Designing Computational Tools for Exploring Causal Relationships in Qualitative Data
- URL: http://arxiv.org/abs/2602.06506v1
- Date: Fri, 06 Feb 2026 08:56:55 GMT
- Title: Designing Computational Tools for Exploring Causal Relationships in Qualitative Data
- Authors: Han Meng, Qiuyuan Lyu, Peinuan Qin, Yitian Yang, Renwen Zhang, Wen-Chieh Lin, Yi-Chieh Lee,
- Abstract summary: We designed and implemented QualCausal, a system that extracts and illustrates causal relationships through interactive causal network construction and visualization.<n>A feedback study revealed that participants valued our system for reducing the analytical burden and providing cognitive scaffolding.<n>We discuss broader implications for designing computational tools that support qualitative data analysis.

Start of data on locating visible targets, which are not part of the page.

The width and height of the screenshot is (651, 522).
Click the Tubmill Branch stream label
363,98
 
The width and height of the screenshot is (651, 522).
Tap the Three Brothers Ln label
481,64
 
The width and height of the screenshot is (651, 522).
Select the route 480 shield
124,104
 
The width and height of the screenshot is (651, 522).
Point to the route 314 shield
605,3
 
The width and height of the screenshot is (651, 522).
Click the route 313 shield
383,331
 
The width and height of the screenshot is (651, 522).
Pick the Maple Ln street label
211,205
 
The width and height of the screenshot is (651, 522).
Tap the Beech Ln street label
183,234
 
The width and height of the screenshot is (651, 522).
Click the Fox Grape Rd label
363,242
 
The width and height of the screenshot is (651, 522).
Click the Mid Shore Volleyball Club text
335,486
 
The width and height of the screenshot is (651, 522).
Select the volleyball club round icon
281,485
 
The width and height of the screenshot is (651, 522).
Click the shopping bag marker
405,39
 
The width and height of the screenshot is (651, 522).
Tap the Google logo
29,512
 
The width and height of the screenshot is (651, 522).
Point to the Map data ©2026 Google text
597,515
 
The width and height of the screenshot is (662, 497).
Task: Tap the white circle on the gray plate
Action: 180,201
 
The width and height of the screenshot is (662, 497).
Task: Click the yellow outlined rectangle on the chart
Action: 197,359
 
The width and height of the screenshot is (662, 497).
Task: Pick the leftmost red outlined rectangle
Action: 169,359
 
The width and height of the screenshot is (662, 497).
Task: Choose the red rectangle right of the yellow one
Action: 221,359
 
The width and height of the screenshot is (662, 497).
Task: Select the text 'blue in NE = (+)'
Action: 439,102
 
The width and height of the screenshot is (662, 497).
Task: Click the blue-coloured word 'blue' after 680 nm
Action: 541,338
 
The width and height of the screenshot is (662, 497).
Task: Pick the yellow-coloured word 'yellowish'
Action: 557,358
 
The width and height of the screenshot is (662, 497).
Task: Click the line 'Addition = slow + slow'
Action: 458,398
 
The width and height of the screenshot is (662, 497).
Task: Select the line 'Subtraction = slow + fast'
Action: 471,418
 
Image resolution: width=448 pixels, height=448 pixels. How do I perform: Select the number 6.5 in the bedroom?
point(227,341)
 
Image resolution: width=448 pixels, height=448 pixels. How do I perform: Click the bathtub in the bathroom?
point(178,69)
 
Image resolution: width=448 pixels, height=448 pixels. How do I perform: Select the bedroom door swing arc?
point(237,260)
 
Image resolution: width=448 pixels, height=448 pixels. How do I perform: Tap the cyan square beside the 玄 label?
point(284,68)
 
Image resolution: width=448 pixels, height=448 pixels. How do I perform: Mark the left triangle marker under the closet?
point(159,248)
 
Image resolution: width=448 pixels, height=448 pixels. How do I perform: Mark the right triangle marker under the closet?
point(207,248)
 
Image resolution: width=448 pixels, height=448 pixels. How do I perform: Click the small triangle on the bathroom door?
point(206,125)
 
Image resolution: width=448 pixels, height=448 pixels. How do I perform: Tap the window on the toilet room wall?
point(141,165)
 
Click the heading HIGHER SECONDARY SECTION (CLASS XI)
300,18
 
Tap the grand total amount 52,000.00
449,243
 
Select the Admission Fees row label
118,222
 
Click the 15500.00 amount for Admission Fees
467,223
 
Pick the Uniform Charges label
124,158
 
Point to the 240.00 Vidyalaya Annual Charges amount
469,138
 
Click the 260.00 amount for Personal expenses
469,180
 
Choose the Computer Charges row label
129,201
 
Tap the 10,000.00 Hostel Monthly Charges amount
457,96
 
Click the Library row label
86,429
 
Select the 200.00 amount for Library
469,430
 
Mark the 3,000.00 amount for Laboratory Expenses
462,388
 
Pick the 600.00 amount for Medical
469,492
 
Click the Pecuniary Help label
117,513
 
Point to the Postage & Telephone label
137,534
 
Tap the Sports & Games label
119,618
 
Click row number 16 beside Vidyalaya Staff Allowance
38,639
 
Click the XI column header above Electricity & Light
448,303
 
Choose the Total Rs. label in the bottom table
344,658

- Score: 29.086788542710313
- License: http://creativecommons.org/licenses/by-nc-nd/4.0/
- Abstract: Exploring causal relationships for qualitative data analysis in HCI and social science research enables the understanding of user needs and theory building. However, current computational tools primarily characterize and categorize qualitative data; the few systems that analyze causal relationships either inadequately consider context, lack credibility, or produce overly complex outputs. We first conducted a formative study with 15 participants interested in using computational tools for exploring causal relationships in qualitative data to understand their needs and derive design guidelines. Based on these findings, we designed and implemented QualCausal, a system that extracts and illustrates causal relationships through interactive causal network construction and multi-view visualization. A feedback study (n = 15) revealed that participants valued our system for reducing the analytical burden and providing cognitive scaffolding, yet navigated how such systems fit within their established research paradigms, practices, and habits. We discuss broader implications for designing computational tools that support qualitative data analysis.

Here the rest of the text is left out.